The winning formula for the A’s all year has centered around a dominant bullpen and a sure-handed defense shortening ballgames after taking an early lead.
But on a day where the A’s offense slugged three home runs and took a two-run lead into the sixth, it was a costly error by Marcus Semien and a rare implosion by relievers that sunk Oakland in a 10-5 loss to the Astros in Game 1 of the American League Division Series at Dodger Stadium on Monday afternoon.
Including three Wild Card Game losses, the A’s now have an eight-game losing streak in the first game of a postseason series dating back to the 2006 AL Championship Series, tied with the 1995-98 Indians for the second-longest such skid in history. The 2001-19 Braves (10 straight Game 1 losses) hold the all-time record.

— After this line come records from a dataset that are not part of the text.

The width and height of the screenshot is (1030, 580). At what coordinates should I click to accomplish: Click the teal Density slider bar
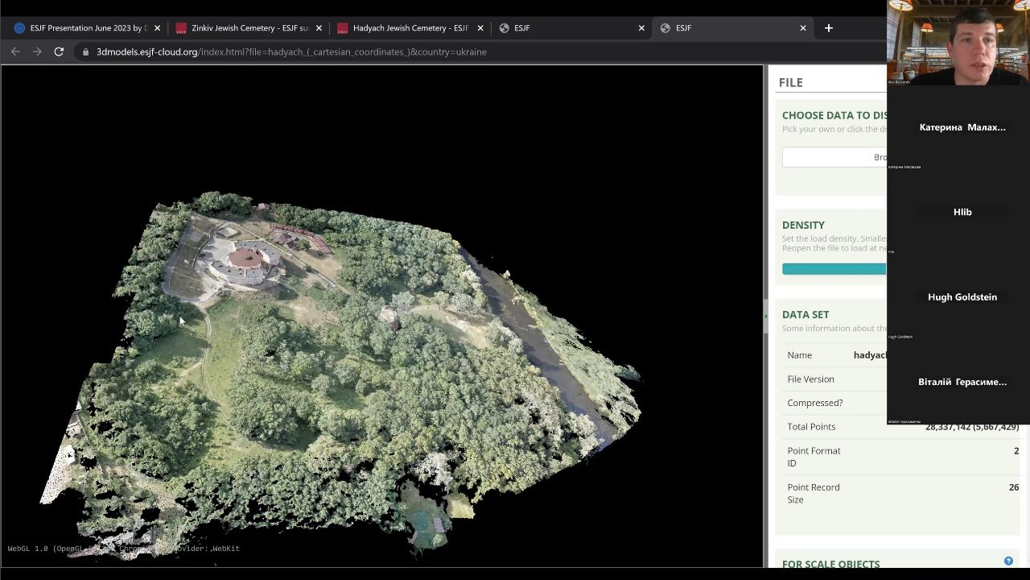coord(834,269)
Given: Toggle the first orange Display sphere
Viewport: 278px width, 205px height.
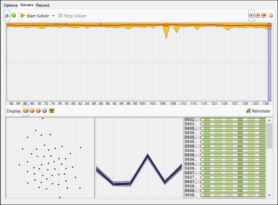Looking at the screenshot, I should [x=26, y=111].
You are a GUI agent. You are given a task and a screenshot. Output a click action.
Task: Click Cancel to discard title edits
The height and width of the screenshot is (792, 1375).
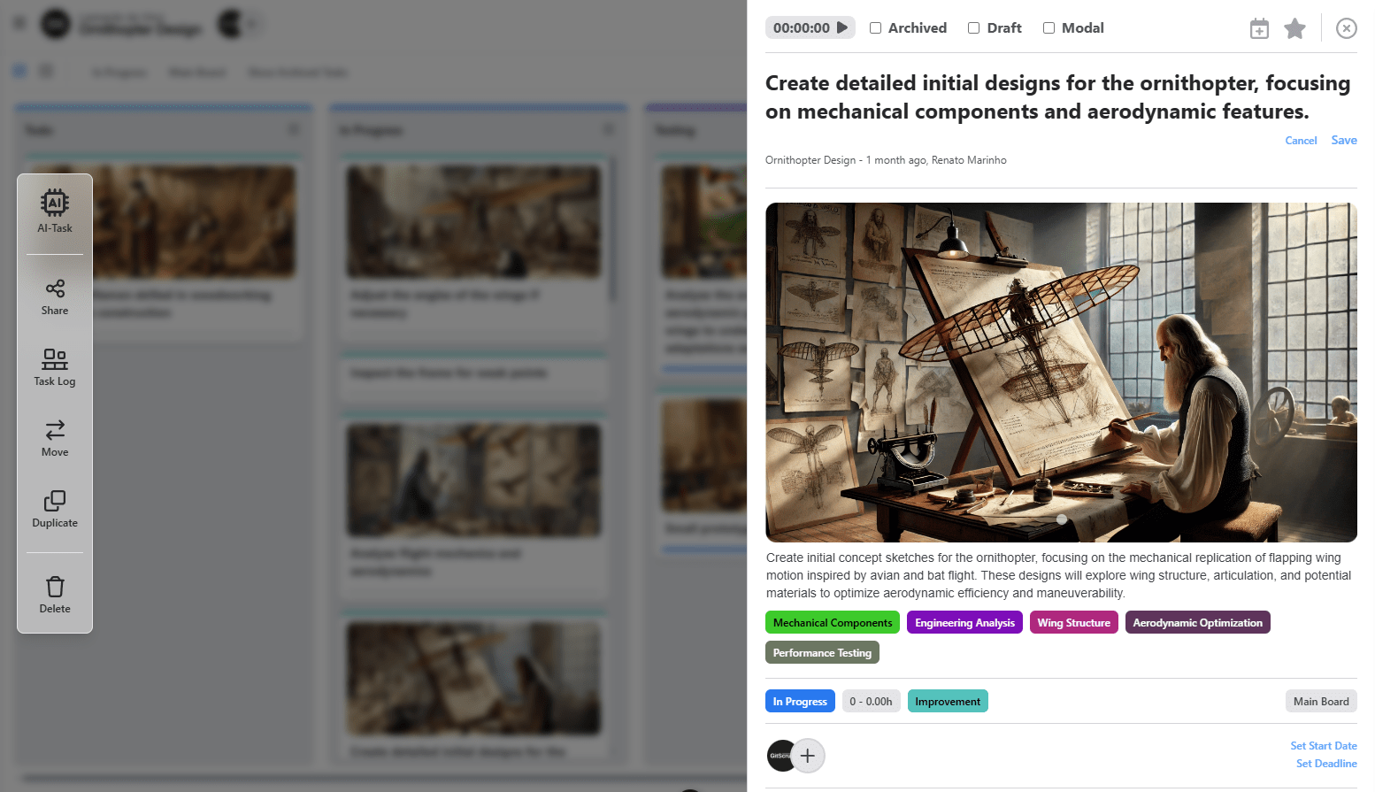tap(1301, 141)
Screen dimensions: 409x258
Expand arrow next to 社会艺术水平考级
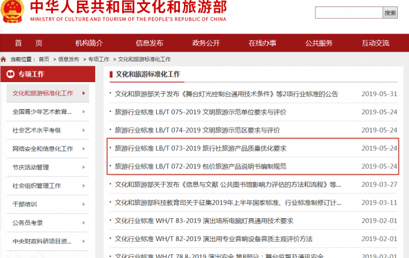tap(85, 130)
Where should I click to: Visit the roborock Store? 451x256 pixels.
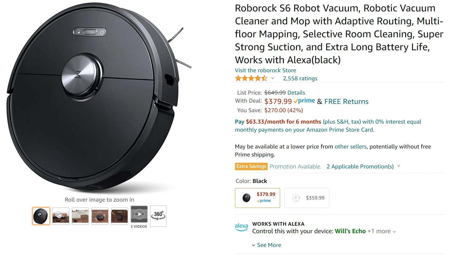[x=265, y=70]
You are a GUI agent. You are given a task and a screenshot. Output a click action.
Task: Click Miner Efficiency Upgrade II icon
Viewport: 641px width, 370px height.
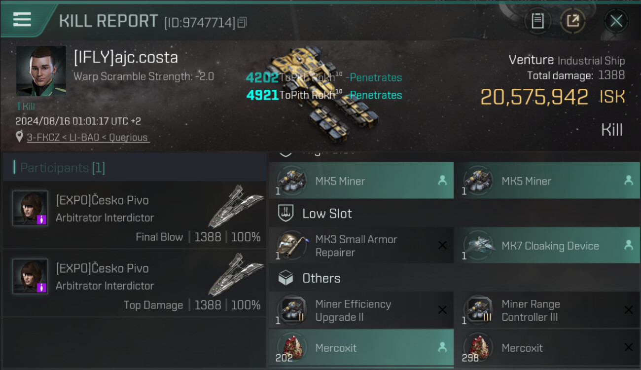click(291, 310)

In the history of best-of-five postseason series, the winner of Game 1 has gone on to take the series 98 of 136 times (72%). That includes 30 of the last 40 best-of-five LDS played since 2010.
The A’s captured their first AL West title since 2013 largely on the shoulders of a relief corps that led all Major League bullpens with a 2.72 ERA in the regular season. J.B. Wendelken took over in the sixth with a 5-3 lead and looked to secure a quick 1-2-3 inning after inducing a grounder against Josh Reddick. But Semien, who was playing on the right side of the infield in the shift, bobbled the ball and then fired his throw to Matt Olson at first in the dirt, allowing Reddick to reach. That error opened a dam for Houston’s offense, as it soon mounted a four-run inning and took a lead that was never relinquished.
Though Semien’s error was costly, A’s relievers faltered against a club they had major success against coming into Game 1 -- Oakland’s bullpen posted a 0.63 ERA over 10 games against the Astros in the regular season. Following the error, Wendelken and left-hander Jake Diekman allowed Houston to score four unearned runs on three singles and a double.
“That’s what the team is all about. We’ve got to try to pick him up,” A’s manager Bob Melvin said of Semien. “Two outs and nobody on, next thing you know they get four runs. You have to give them credit, too. They hit some good pitches to get to that point, even [Michael] Brantley off of Diekman. They were pretty relentless after an opening in that inning and took advantage of it.”
The fact that the error came from Semien does add some peculiarity. After major struggles in his first few seasons with the A’s, the shortstop worked hard to improve his defense to the point where he ended 2019 as a Gold Glove Award finalist at the position.
From Olson’s perspective, the play may not have been as easy as it appeared in real time, as Semien was playing back and had to charge the lightly struck ball.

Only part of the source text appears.